Design aggregate tables to drive Action API reports
Closed, ResolvedPublic

Description

Design hourly aggregate tables that can be used to generate monthly reports on Action API usage requested in T102079:

  • Number of user agents coming from Labs or third party services, on a monthly basis + all time (DevRel, to check whether our APIs are increasing adoption)
  • Volume of API requests coming from Labs or third party services, on a monthly basis (DevRel, to check the trend of usage of our APIs)
  • Ranking of user agents coming from Labs or third party services with a highest activity, on a monthly basis + all time (DevRel, to help identifying the services making intensive use of our APIs)
  • Ranking of most requested actions/parameters, on a monthly basis + all time (DevRel, to help identifying usage of our APIs and check against our documentation, APIs we should promote...)

Retaining the full request information similar to api.log in Hadoop to support 30 day reporting is undesirable for several reasons:

  • Large amount of data to store and query
  • Possibility of leaking private/sensitive information in the event of a data breach
  • Possible to correlate events in ways that create privacy issue (e.g. distinct user reading history)

Using aggregate tables with hourly aggregate data can allow us to answer questions by summing simple counts and separate data in such a way that we can avoid allowing undesirable correlations.

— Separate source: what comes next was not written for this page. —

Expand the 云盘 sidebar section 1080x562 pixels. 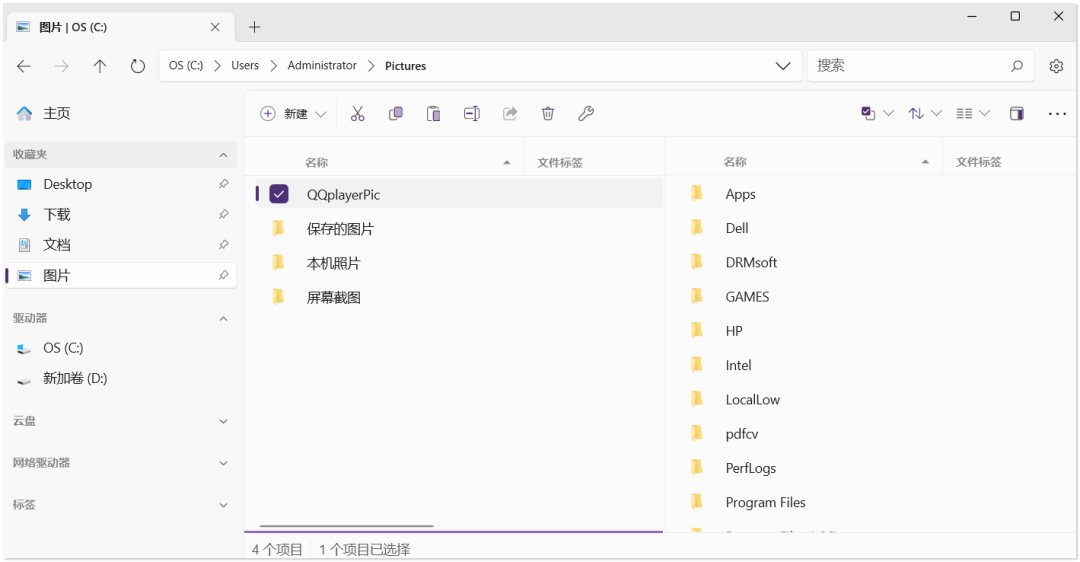tap(223, 422)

Once we have the reporting tables designed we can work backwards to determine what source data we need to capture to populate the aggregate tables and further restrict the possibility of unwanted correlations by not logging data that is unneeded for the current reporting.

Related Objects

Event Timeline

bd808 claimed this task.
bd808 raised the priority of this task from to Medium.
bd808 updated the task description. (Show Details)
bd808 added subscribers: Tnegrin, Spage, bd808, Qgil.

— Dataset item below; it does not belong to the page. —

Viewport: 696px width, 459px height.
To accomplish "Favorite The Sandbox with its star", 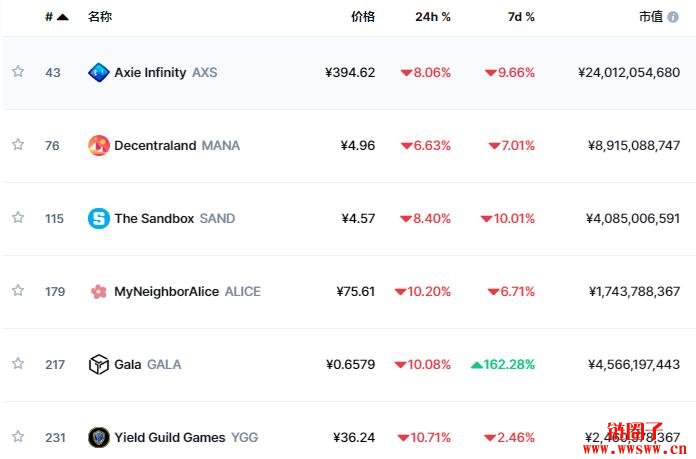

I have intentionally excluded "Counts of errors (T113672) by action and user agent, in order to identify problem areas and proactively reach out to API clients getting errors (DevRel and documentation)" which is mentioned on T102079. We may ultimately be able to provide a solution for that use case but it seems to be much more of an operational concern than an analytics concern and may need to be solved with a different toolset.

Thanks!

Retaining the full request information similar to api.log in Hadoop to support 30 day reporting is undesirable

Fine. How long will the data in T108618: Publish detailed Action API request information to Hadoop be available somewhere?

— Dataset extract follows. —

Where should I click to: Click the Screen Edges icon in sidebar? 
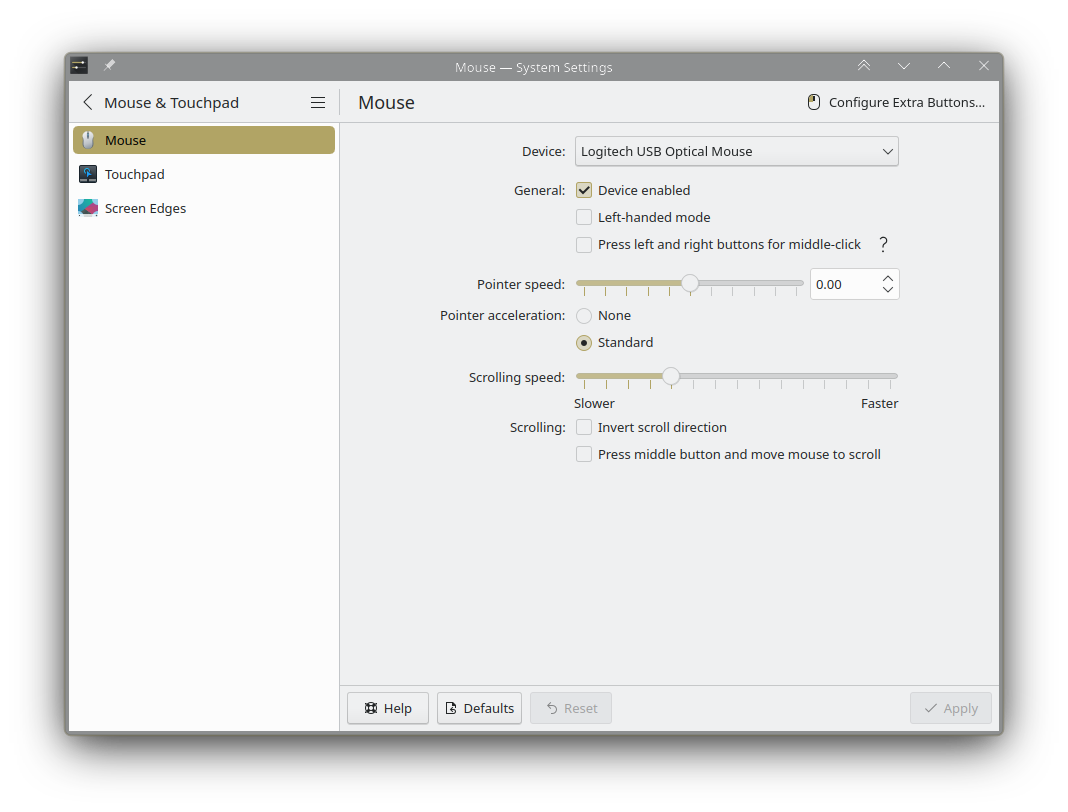[88, 208]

Ranking of most requested actions/parameters, on a monthly basis

How will we bucket API parameters for this? Presumably we won't count every combination of API parameters, as the number of buckets will be vast and most of it unnecessary. For example, we might want to know what props are most popular for action=parse, but not which titles are parsed the most.

As a minimal effort we need to separately aggregate query submodules (the list, meta, and prop values)

Thanks!

Retaining the full request information similar to api.log in Hadoop to support 30 day reporting is undesirable

Fine. How long will the data in T108618: Publish detailed Action API request information to Hadoop be available somewhere?

TBD, but I would hope ~3days or less. Basically we just need to hold the raw data long enough to ensure that we have run the ETL job needed to aggregate the data into the summary tables that will drive reports.

The problem with hanging on to this data in an easily queriable format is that it leaks sensitive data. Using the combination of IP and user-agent along with the api request details would allow for example reconstructing the browsing history of any native mobile device user. This is obviously user tracking and we currently don't do user tracking.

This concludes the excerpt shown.